→ **GIVEN ENTRIES**:
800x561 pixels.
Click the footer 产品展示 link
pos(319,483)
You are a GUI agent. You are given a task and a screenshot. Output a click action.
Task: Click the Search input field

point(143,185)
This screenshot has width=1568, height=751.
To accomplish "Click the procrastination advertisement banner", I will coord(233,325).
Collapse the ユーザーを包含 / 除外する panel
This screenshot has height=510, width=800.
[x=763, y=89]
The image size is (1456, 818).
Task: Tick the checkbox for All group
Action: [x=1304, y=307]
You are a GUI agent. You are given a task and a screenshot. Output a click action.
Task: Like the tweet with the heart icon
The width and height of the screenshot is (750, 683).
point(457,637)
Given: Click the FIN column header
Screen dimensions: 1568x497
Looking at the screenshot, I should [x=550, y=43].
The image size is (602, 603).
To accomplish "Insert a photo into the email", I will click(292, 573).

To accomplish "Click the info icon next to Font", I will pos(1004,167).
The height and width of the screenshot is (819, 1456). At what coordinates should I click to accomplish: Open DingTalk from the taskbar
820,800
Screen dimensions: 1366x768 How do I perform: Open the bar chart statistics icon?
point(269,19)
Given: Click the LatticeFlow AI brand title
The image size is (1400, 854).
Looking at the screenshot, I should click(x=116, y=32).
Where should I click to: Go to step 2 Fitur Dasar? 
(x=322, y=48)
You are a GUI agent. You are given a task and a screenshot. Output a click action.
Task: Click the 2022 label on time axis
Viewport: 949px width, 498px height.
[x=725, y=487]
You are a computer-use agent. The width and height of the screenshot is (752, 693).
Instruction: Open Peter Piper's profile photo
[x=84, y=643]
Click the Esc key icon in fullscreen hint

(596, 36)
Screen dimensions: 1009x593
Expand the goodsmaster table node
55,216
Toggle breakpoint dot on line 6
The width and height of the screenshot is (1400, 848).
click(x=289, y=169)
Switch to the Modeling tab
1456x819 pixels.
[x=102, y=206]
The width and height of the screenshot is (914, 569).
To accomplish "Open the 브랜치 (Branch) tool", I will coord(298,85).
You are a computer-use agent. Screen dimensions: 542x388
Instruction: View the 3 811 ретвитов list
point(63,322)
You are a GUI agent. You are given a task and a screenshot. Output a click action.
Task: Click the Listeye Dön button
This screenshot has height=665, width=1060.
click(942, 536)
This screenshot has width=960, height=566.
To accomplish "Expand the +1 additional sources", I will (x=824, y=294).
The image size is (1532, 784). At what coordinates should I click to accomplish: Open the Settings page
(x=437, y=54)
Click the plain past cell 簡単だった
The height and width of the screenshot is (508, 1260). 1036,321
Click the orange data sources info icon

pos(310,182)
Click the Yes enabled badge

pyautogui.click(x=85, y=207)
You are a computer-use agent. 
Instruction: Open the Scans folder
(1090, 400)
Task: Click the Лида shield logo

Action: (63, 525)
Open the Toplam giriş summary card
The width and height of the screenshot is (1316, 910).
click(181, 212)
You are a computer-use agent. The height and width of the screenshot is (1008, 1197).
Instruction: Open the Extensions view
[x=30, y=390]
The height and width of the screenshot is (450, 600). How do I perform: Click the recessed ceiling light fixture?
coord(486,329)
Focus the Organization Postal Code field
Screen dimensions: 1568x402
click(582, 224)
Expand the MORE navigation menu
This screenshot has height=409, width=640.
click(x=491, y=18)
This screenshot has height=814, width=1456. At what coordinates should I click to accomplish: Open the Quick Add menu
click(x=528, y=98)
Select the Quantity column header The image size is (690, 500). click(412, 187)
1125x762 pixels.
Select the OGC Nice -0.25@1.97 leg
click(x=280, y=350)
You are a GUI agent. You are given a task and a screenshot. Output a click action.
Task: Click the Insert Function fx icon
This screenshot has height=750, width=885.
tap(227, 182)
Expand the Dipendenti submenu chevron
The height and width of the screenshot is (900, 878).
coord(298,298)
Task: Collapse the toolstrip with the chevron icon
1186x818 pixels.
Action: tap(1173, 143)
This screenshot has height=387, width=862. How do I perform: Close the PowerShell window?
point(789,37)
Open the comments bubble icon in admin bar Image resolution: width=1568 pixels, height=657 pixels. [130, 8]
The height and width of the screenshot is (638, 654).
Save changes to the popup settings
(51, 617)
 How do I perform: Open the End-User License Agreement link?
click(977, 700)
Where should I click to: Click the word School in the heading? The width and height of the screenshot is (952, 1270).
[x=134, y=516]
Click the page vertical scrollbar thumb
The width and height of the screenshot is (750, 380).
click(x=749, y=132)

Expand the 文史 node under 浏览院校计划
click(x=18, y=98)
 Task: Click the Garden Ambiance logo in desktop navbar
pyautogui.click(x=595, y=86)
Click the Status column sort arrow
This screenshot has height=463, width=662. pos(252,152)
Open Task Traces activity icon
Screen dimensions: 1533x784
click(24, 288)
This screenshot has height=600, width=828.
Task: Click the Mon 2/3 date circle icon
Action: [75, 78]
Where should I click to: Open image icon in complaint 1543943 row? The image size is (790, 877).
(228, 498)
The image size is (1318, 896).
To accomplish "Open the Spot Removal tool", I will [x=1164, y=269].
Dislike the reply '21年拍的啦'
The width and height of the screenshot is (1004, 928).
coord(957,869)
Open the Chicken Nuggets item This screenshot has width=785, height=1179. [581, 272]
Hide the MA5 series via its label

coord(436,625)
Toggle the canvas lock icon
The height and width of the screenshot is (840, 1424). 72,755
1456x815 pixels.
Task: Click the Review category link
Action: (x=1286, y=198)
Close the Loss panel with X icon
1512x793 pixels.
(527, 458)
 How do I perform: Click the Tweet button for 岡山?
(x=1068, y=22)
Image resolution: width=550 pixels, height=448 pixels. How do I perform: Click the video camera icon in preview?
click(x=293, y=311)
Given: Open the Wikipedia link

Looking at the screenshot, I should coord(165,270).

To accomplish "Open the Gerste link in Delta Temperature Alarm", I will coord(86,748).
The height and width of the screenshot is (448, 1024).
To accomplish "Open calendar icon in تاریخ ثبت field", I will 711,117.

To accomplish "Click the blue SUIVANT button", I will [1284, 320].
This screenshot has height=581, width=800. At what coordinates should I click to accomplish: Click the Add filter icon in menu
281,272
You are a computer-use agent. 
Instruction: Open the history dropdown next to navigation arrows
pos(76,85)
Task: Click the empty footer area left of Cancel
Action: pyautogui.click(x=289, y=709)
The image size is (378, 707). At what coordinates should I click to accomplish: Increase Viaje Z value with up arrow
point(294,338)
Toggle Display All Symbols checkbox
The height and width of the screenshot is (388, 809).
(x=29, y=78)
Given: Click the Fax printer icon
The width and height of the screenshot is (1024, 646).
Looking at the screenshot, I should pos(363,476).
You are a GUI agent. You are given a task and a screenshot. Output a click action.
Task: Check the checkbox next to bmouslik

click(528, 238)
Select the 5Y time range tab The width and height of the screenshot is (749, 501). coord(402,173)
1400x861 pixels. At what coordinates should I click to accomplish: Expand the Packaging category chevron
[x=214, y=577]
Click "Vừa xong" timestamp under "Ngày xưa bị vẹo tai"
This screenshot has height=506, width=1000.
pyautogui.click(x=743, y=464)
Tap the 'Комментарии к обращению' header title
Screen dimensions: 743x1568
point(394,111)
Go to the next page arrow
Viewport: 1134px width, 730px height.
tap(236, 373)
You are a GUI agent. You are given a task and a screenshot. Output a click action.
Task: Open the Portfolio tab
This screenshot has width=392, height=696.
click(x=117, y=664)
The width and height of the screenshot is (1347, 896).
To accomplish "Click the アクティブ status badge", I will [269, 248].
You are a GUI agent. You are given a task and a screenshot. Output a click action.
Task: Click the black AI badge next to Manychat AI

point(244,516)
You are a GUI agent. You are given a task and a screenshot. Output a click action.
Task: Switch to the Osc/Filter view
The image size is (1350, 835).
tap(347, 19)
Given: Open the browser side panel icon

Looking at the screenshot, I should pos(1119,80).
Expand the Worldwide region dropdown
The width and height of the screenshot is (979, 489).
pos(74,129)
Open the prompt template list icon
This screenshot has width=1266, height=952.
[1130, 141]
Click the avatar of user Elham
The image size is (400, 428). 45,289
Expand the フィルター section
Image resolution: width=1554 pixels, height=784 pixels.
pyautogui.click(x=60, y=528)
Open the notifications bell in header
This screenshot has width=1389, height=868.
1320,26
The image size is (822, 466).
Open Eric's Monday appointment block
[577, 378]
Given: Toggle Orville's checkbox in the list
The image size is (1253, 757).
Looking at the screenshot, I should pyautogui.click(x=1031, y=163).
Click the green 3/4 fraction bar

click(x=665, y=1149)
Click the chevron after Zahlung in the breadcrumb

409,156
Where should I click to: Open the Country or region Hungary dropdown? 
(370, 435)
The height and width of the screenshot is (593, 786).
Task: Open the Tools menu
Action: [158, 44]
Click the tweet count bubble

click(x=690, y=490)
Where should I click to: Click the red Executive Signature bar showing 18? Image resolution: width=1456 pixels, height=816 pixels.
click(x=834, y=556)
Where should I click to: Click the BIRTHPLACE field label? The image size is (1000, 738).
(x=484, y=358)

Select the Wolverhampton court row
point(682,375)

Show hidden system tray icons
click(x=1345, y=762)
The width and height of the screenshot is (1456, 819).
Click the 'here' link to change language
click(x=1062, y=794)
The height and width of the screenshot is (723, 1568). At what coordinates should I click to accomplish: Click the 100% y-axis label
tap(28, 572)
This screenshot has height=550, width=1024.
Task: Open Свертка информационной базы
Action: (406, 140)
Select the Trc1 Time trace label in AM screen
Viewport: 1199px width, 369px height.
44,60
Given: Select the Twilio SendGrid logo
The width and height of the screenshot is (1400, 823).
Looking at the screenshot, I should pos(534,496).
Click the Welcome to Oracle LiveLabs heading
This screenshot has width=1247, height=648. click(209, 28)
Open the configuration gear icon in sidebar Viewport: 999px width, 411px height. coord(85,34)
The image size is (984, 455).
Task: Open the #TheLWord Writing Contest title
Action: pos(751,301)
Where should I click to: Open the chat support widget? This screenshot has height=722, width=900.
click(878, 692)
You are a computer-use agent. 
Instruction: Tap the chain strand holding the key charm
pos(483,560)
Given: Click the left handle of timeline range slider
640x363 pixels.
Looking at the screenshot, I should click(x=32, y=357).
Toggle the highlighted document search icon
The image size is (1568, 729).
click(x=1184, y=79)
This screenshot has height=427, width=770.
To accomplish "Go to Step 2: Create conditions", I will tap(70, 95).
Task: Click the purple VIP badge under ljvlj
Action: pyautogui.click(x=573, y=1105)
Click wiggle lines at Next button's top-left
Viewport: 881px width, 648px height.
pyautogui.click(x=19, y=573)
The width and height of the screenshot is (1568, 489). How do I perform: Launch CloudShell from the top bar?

→ **AIM OF THE EXERCISE**: Please write out the records from the start through the line that contains "I will coord(233,325)." as a JSON list of strings, one string per line and no blank lines.

→ **FULL OUTPUT**:
[
  "800x561 pixels.",
  "Click the footer 产品展示 link",
  "pos(319,483)",
  "You are a GUI agent. You are given a task and a screenshot. Output a click action.",
  "Task: Click the Search input field",
  "point(143,185)",
  "This screenshot has width=1568, height=751.",
  "To accomplish \"Click the procrastination advertisement banner\", I will coord(233,325)."
]